Start of Block

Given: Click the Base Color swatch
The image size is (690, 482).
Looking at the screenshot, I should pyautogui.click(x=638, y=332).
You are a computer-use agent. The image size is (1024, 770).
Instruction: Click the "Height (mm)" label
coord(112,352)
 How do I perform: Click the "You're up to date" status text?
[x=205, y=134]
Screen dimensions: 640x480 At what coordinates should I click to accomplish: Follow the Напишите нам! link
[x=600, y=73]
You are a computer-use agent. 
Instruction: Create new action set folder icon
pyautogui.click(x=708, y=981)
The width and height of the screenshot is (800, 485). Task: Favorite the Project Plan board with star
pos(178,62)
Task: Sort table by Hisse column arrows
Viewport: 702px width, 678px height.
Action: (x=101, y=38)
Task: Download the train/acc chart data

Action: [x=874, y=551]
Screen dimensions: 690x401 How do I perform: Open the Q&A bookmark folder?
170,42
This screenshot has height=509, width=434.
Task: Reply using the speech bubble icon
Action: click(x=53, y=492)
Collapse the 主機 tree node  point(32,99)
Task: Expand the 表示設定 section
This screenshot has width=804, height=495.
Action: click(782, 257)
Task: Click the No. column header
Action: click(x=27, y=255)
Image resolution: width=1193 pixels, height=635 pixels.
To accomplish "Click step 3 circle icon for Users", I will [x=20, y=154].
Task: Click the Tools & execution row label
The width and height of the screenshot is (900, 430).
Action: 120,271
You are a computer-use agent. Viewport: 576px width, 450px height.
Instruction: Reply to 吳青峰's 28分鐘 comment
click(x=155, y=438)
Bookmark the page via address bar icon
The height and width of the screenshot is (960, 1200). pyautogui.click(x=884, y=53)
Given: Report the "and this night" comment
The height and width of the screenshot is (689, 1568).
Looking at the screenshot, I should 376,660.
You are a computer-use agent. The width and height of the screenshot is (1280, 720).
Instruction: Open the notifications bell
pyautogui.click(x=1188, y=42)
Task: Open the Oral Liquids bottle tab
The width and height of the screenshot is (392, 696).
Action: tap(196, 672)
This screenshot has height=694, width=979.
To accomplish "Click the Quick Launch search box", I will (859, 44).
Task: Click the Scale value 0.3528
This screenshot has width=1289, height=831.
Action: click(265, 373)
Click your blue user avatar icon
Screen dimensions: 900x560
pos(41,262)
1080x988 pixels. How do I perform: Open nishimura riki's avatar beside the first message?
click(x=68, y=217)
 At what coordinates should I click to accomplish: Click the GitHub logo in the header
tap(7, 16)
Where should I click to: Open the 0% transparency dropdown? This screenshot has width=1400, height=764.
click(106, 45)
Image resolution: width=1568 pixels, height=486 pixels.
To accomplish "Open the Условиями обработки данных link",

End of Block

*WHAT IS BEING ASKED:*
Tally up the lines above containing "Given"; the number is the full answer.

*WRITTEN RESPONSE:*
2